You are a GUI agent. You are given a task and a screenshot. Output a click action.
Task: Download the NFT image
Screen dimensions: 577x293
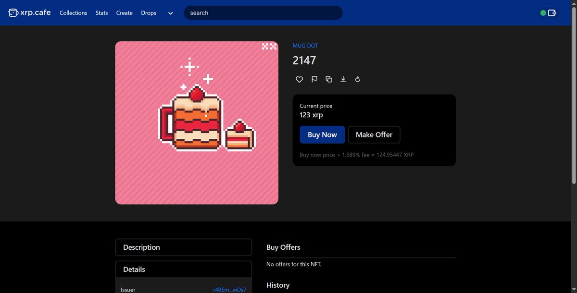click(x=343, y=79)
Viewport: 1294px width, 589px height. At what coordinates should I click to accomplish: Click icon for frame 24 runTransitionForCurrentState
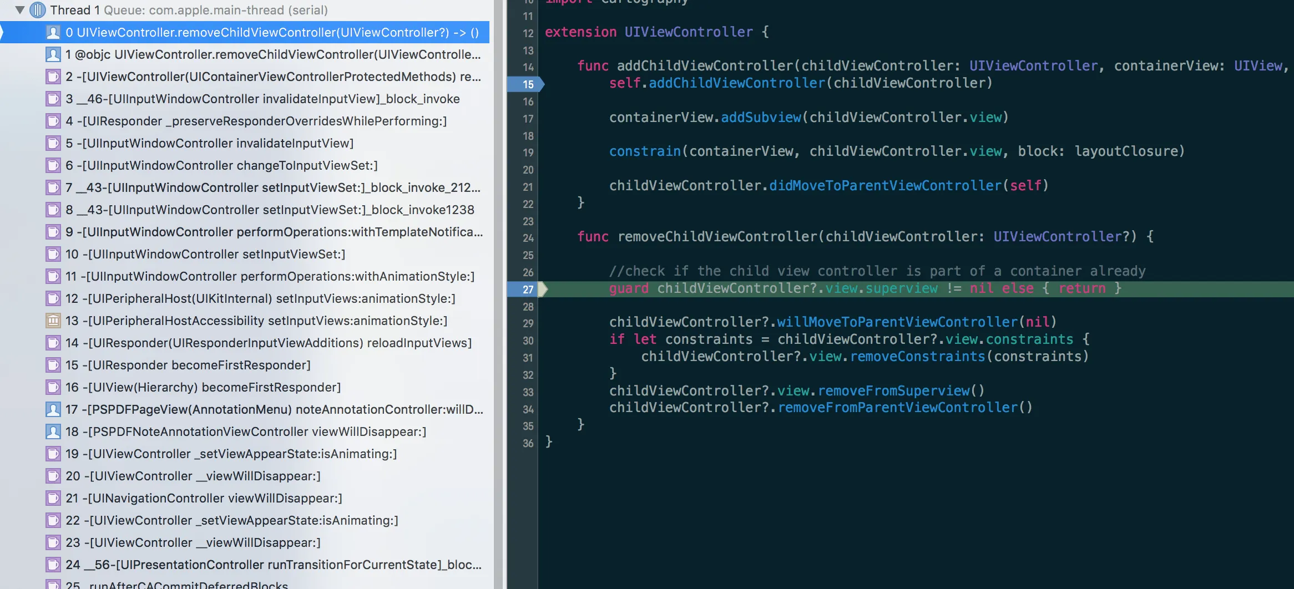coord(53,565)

- - - - - - -

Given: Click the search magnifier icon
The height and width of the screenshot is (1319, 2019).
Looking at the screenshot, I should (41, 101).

- - - - - - -

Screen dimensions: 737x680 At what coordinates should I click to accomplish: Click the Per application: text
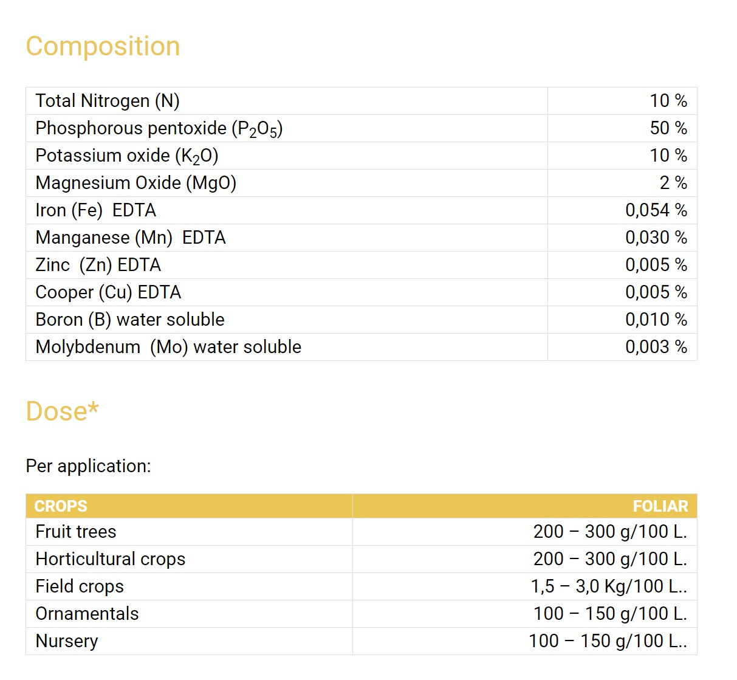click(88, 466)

- - - - - - -

▶ Required work
Select every line of the items that contains the word "should".

▶ Task output
Viewport: 1294px width, 589px height. At what coordinates should I click to accomplish: Click icon for frame 24 runTransitionForCurrentState
Looking at the screenshot, I should (41, 101).
Screen dimensions: 737x680 At what coordinates should I click to accomplish: Click the Per application: text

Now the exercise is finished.